*Work to complete*
Copy all of the entries below word for word, keeping every line unchanged. Leave the pictures out of your copy.

======== Records for the task

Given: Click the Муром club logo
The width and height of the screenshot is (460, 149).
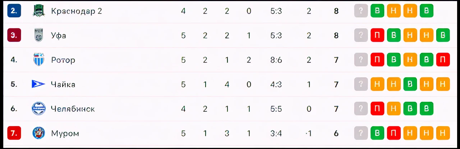Looking at the screenshot, I should click(x=38, y=133).
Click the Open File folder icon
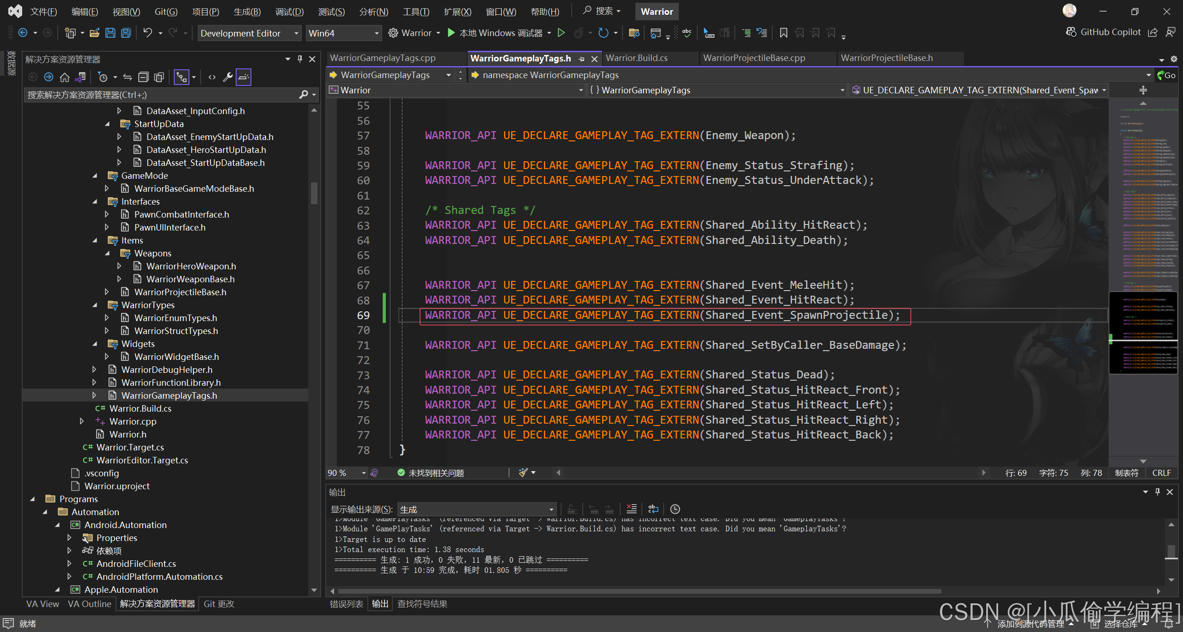 [x=95, y=33]
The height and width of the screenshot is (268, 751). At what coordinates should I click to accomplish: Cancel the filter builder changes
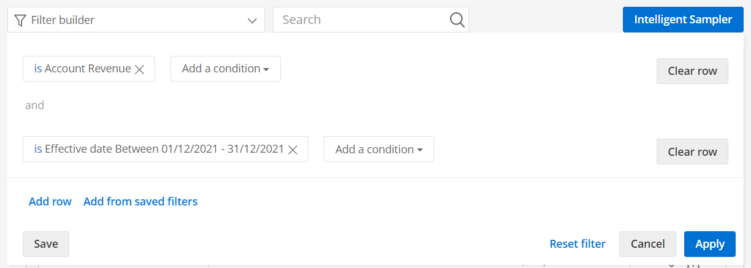(647, 244)
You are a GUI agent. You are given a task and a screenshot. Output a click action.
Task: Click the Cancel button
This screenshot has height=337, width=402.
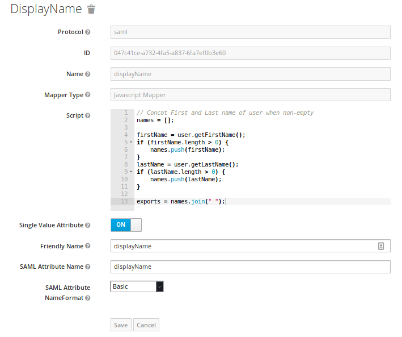pyautogui.click(x=146, y=325)
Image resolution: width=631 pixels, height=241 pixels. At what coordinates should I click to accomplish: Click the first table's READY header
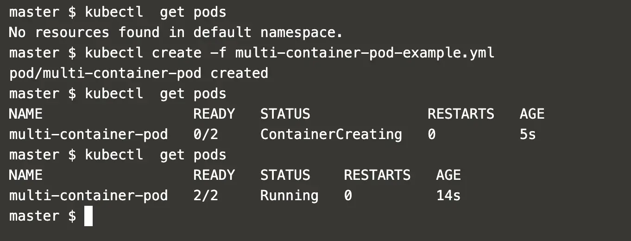coord(214,114)
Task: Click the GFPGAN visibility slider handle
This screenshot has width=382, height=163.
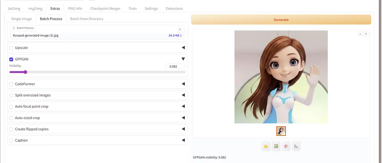Action: click(x=25, y=72)
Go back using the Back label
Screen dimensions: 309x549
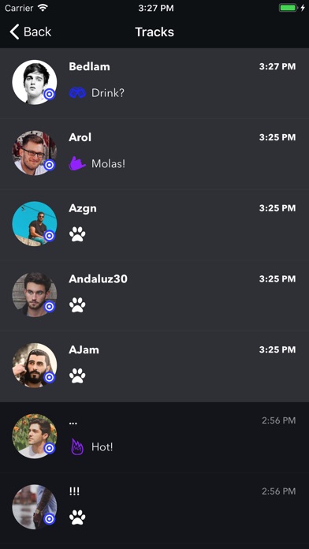[x=38, y=32]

================

*Exercise output*
Given: Click the Муром club logo
The width and height of the screenshot is (460, 149).
Looking at the screenshot, I should click(x=38, y=133).
Click the Open File folder icon
 [x=95, y=33]
The height and width of the screenshot is (268, 751). At what coordinates should I click to accomplish: Cancel the filter builder changes
(647, 244)
You are a GUI agent. You are given a task and a screenshot. Output a click action.
Task: Click the Cancel button
This screenshot has height=337, width=402.
pyautogui.click(x=146, y=325)
Image resolution: width=631 pixels, height=241 pixels. At what coordinates should I click to accomplish: Click the first table's READY header
coord(214,114)
Task: Click the GFPGAN visibility slider handle
This screenshot has width=382, height=163.
Action: click(x=25, y=72)
Go back using the Back label
Screen dimensions: 309x549
[x=38, y=32]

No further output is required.